Your instructions
Set the listing down again exactly, please, apart from its pictures.

[Start of Attachment]

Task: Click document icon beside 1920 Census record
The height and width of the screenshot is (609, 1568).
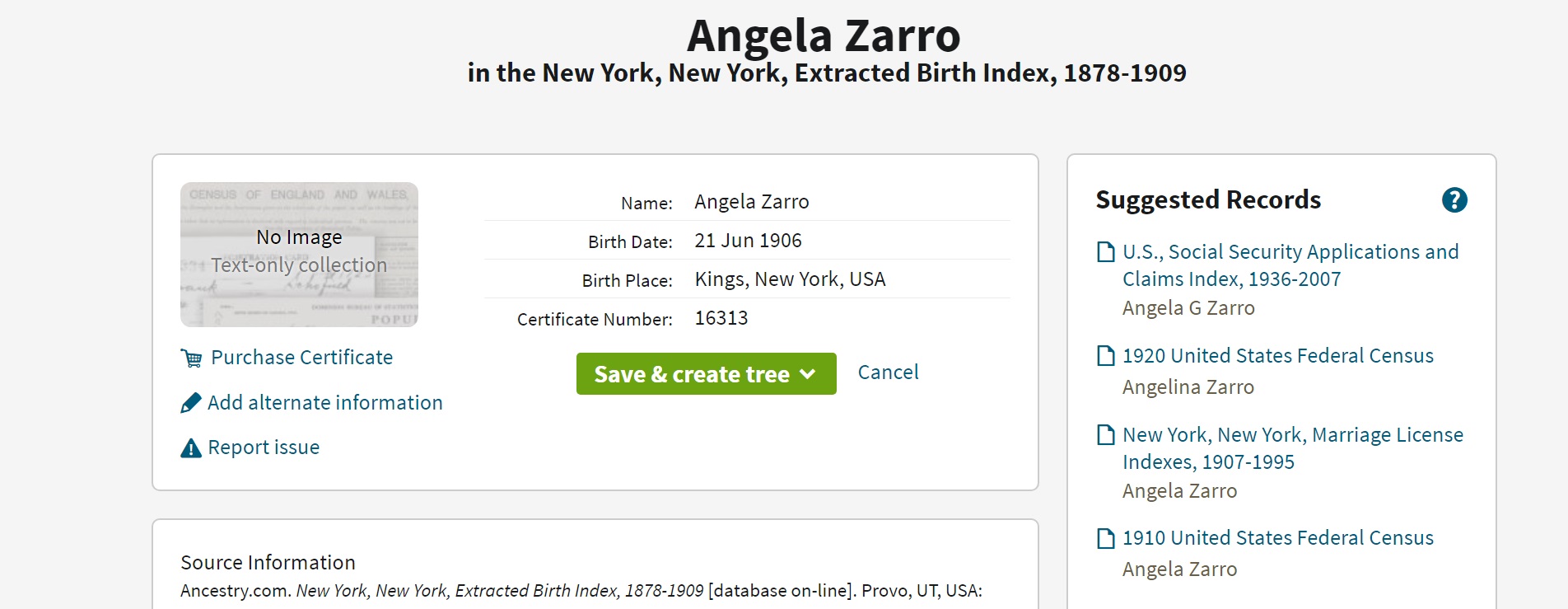Action: (x=1106, y=356)
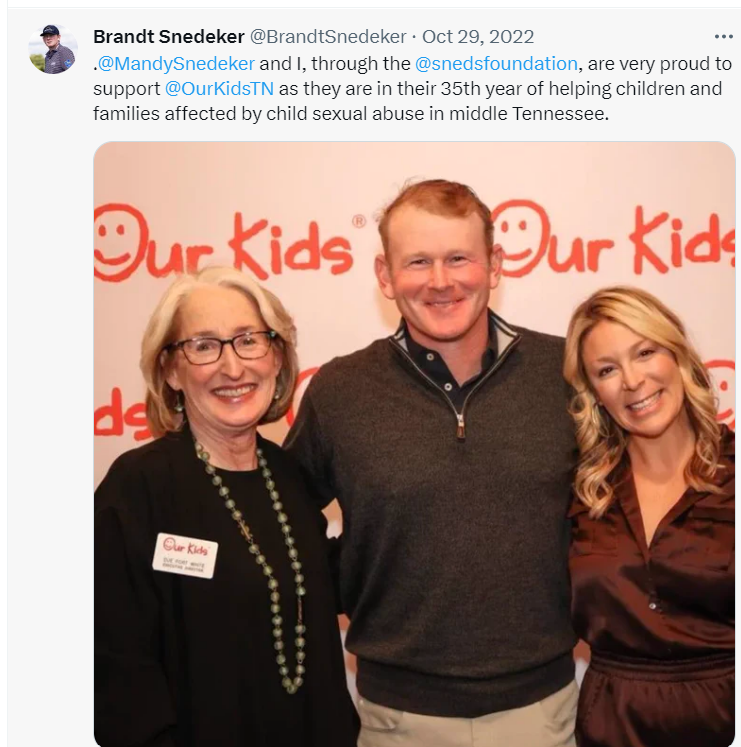Image resolution: width=741 pixels, height=747 pixels.
Task: Click the top-left smiley Our Kids logo
Action: coord(224,243)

[End of Attachment]

Solution for this problem
Task: Click document icon beside 1920 Census record
The height and width of the screenshot is (609, 1568).
Action: (x=1106, y=356)
Image resolution: width=741 pixels, height=747 pixels.
Task: Click the top-left smiley Our Kids logo
Action: coord(224,243)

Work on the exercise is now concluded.